Sí, anteriormente, los dirigentes les habían dicho que dejaran de llorar y de estar tristes por sus faltas, pero eso no significa que el dolor y la confesión no sean importantes. Por lo tanto, ahora que habían celebrado las fiestas, era hora de una confesión adecuada.

El orden de los acontecimientos presentados aquí no significa necesariamente que esa sea la secuencia en la que siempre se experimenten el gozo y la confesión; tampoco significa que solo deba seguirse el orden inverso. Aunque naturalmente podemos seguir primero el orden de confesión, seguido de una celebración, tal vez la celebración de Dios en nuestra vida debería ser lo primero. Al fin y al cabo, Romanos 2:4 nos dice que es la “la bondad de Dios” (NTV) lo que nos lleva al arrepentimiento.


Comentarios Elena G.W

“El que encubre sus transgresiones, no prosperará; mas el que las confiesa y las abandona, alcanzará misericordia” Proverbios 28:13 (VM). Si los que esconden y disculpan sus faltas pudiesen ver cómo Satanás se alegra de ello, y los usa para desafiar a Cristo y sus santos ángeles, se apresurarían a confesar sus pecados, y a renunciar a ellos. De los defectos de carácter se vale Satanás para intentar dominar toda la mente, y sabe muy bien que si se conservan estos defectos, lo logrará. De ahí que trate constantemente de engañar a los discípulos de Cristo con su fatal sofisma de que les es imposible vencer. Pero Jesús aboga en su favor con sus manos heridas, su cuerpo quebrantado, y declara a todos los que quieran seguirle: “Bástate mi gracia”. 2 Corintios 12:9. “Llevad mi yugo sobre vosotros, y aprended de mi, que soy manso y humilde de corazón; y hallaréis descanso para vuestras almas. Porque mi yugo es fácil, y ligera mi carga”. Mateo 11:29, 30. Nadie considere, pues, sus defectos como incurables. Dios concederá fe y gracia para vencerlos (El conflicto de los siglos, p. 479).

Aquellos que miren durante un tiempo suficiente en el espejo divino para ver y despreciar sus pecados, su desemejanza con el manso y humilde Jesús, tendrán fuerza para vencer. Todos los que realmente creen, confesarán y olvidarán sus pecados. Cooperarán con Cristo en la obra de controlar sus tendencias al mal, hereditarias y cultivadas, para que el pecado no tenga dominio sobre ellos. Mirando a Jesús, el autor y consumador de su fe, serán transformados a su semejanza. Crecerán hasta la plena estatura de hombres y mujeres en Jesús. … Aquellos que realmente creen, que confiesan y olvidan sus pecados, llegarán a ser cada vez más semejantes a Cristo, hasta que en el cielo pueda decirse de ellos: “En él estáis cumplidos”. Colosenses 2:10 (Nuestra elevada vocación, p. 119).
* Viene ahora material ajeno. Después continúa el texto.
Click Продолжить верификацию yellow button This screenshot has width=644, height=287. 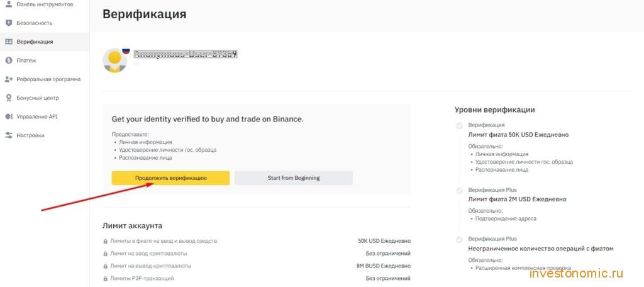[x=170, y=178]
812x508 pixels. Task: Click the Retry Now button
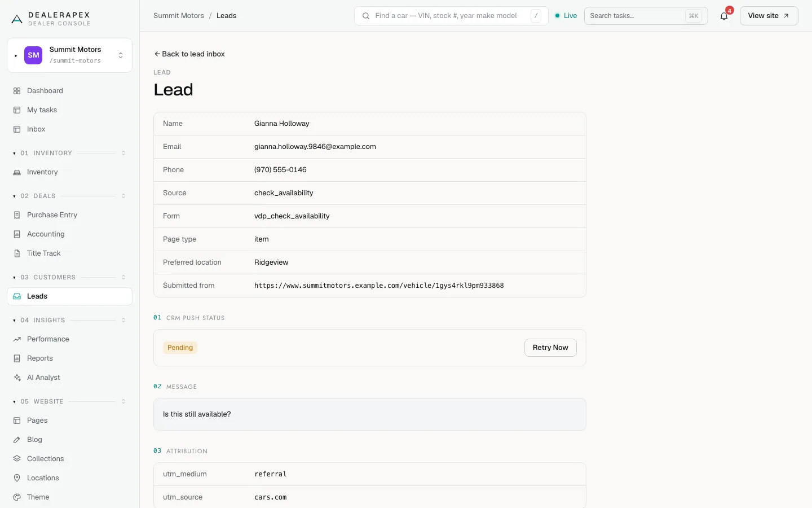[550, 348]
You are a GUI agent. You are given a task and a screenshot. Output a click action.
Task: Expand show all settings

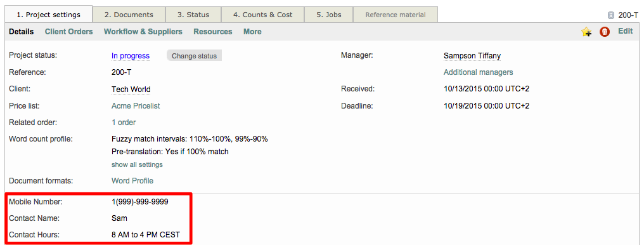137,164
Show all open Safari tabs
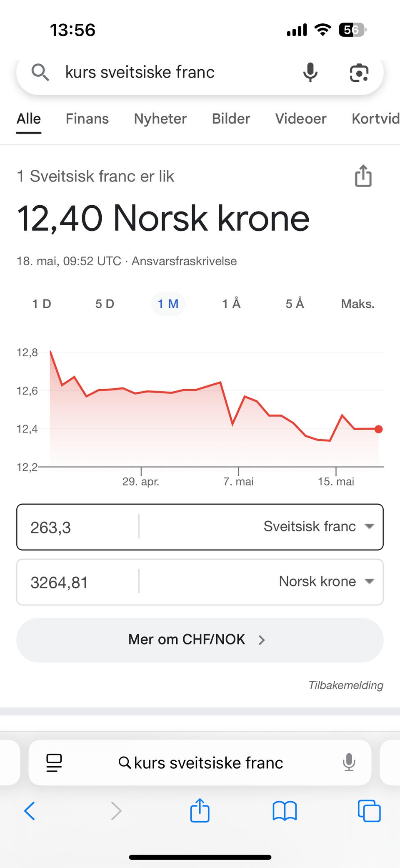This screenshot has width=400, height=868. 369,811
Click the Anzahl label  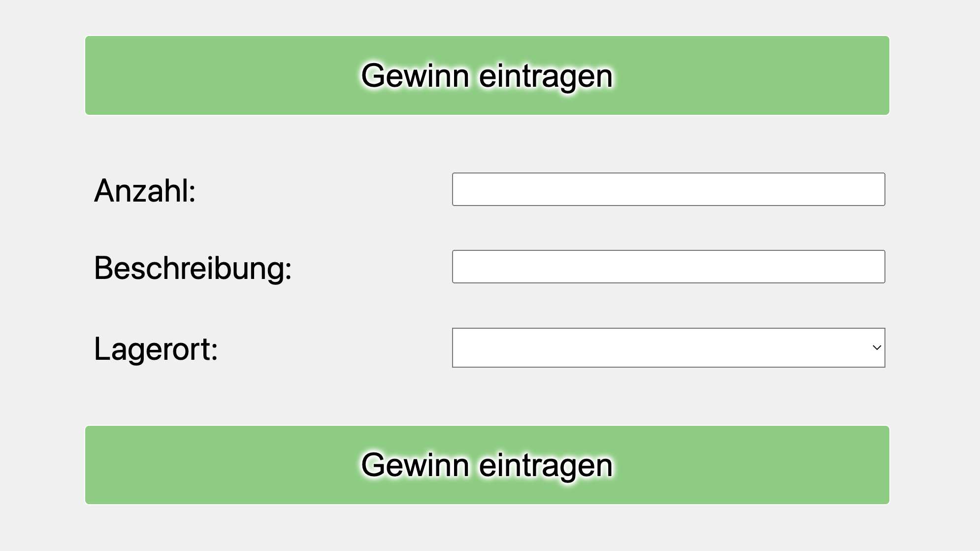click(x=145, y=190)
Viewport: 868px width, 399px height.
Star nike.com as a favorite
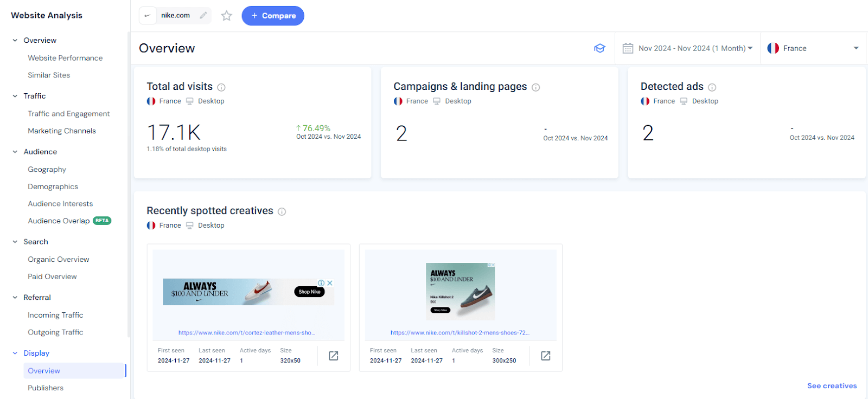pyautogui.click(x=227, y=16)
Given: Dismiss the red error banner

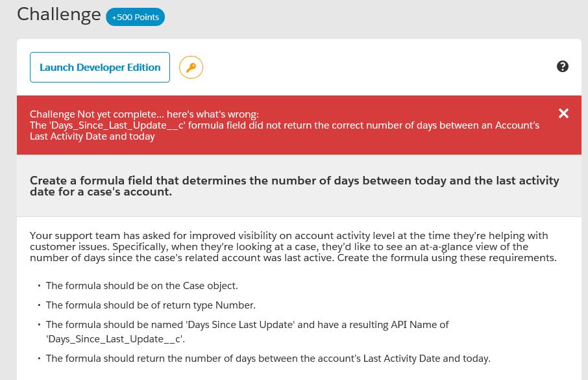Looking at the screenshot, I should coord(563,114).
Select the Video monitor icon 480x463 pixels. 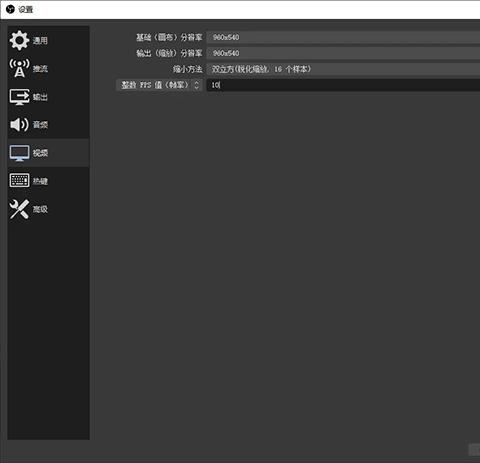[19, 153]
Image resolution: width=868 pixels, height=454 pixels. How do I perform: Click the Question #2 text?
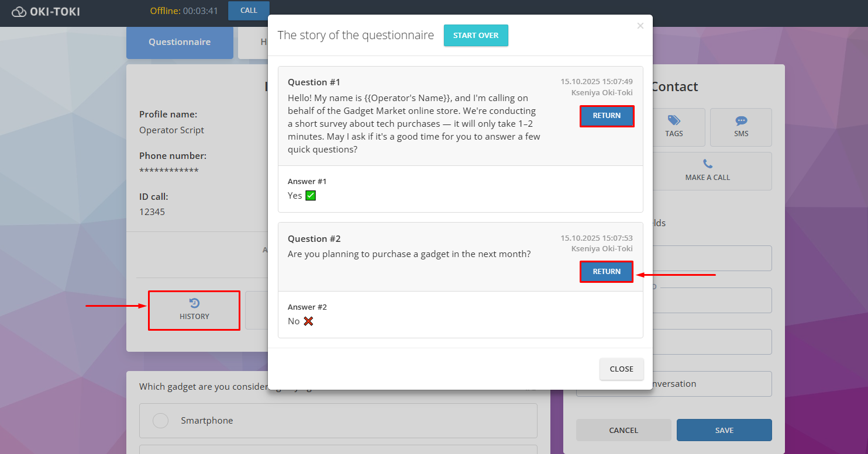(x=409, y=254)
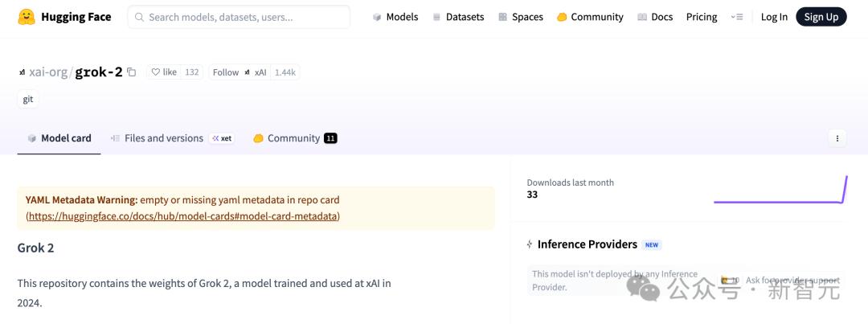Viewport: 868px width, 324px height.
Task: Click the Log In link
Action: pos(774,17)
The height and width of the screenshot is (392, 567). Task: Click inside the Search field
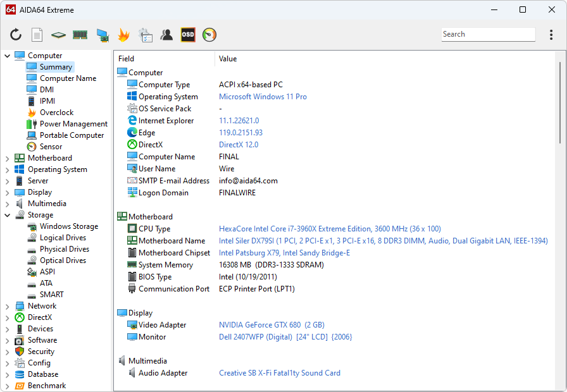click(x=487, y=35)
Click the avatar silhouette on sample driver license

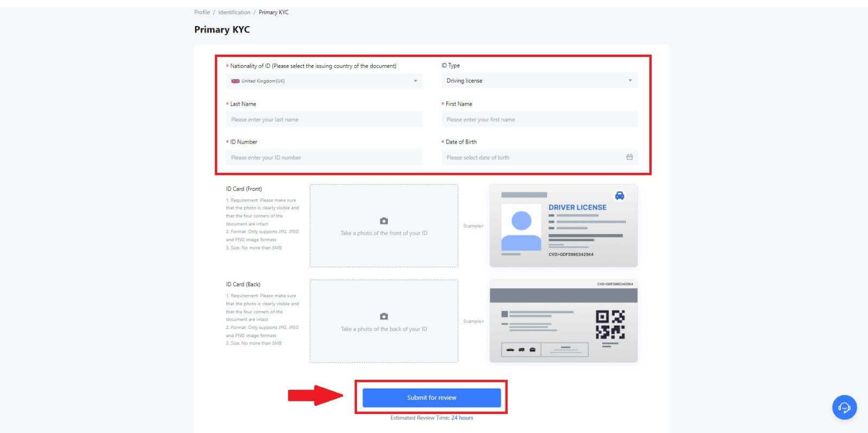[521, 227]
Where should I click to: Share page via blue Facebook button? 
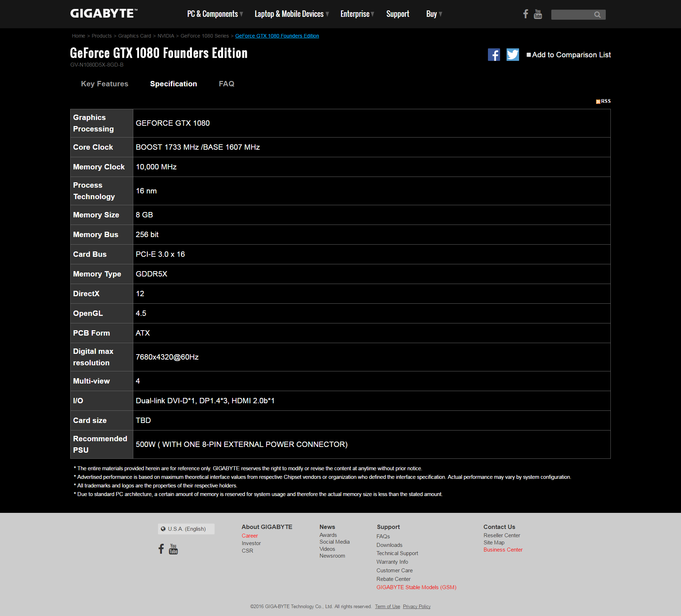tap(494, 55)
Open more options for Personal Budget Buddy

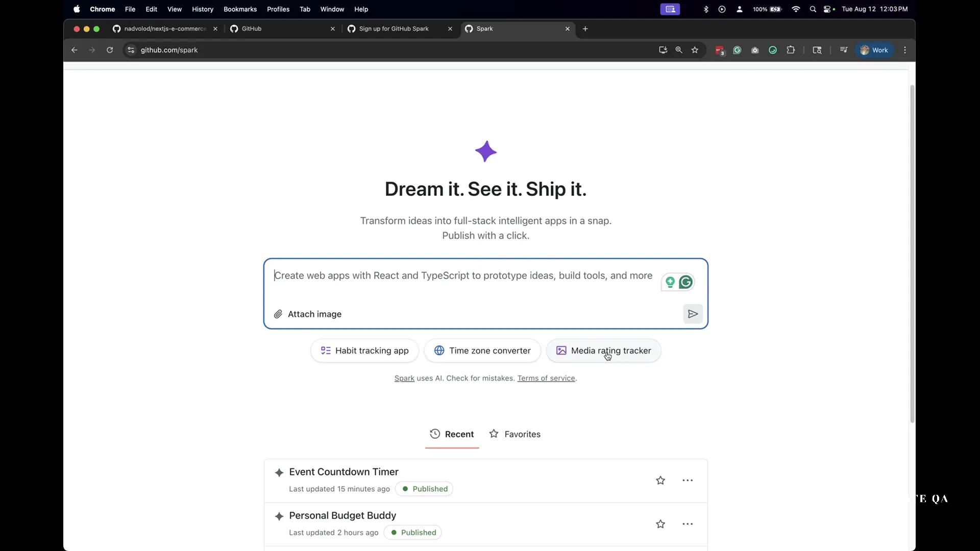coord(688,524)
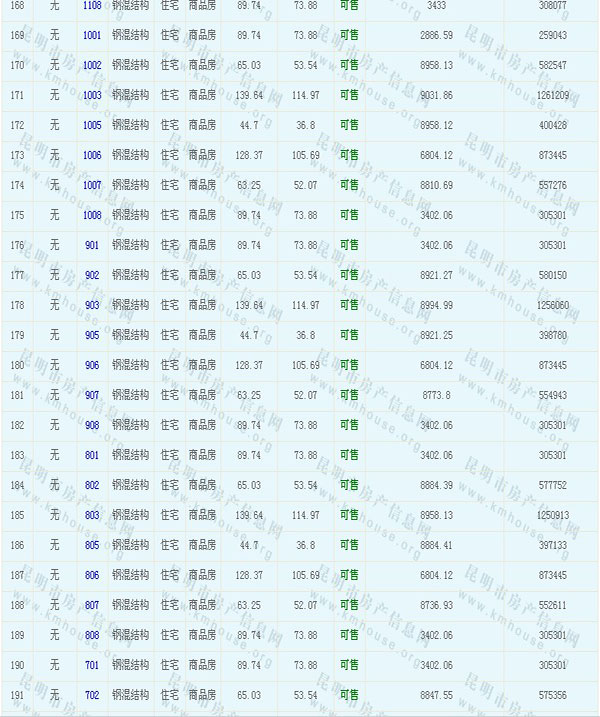Open room 806 link

[x=92, y=576]
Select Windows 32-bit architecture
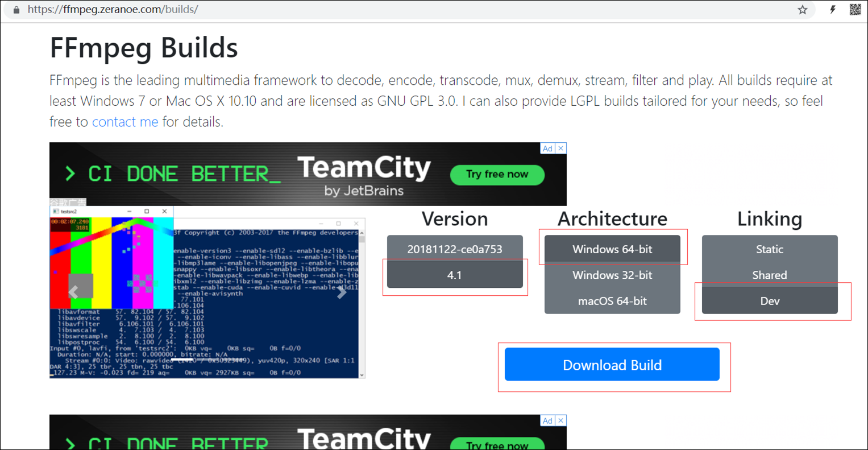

El amor de Dios aún implora al que ha escogido separarse de él, y pone en acción influencias para traerlo de vuelta a la casa del Padre. El hijo pródigo volvió en sí en medio de su desgracia. Fue quebrantado el engañoso poder que Satanás había ejercido sobre él. Se dio cuenta de que su sufrimiento era la consecuencia de su propia necedad, y dijo: “¡Cuántos jornaleros en la casa de mi padre tienen abundancia de pan, y yo aquí perezco de hambre! Me levantaré, e iré a mi padre”. Desdichado como era, el pródigo halló esperanza en la convicción del amor de su padre. Fue ese amor el que lo atrajo hacia el hogar. Del mismo modo, la seguridad del amor de Dios constriñe al pecador a volverse a Dios. “Su benignidad te guía a arrepentimiento”. [Romanos 2:4]. La misericordia y compasión del amor divino, a manera de una cadena de oro, rodea a cada alma en peligro. El Señor declara: “Con amor eterno te he amado; por tanto te soporté con misericordia”. Jeremías 31:3.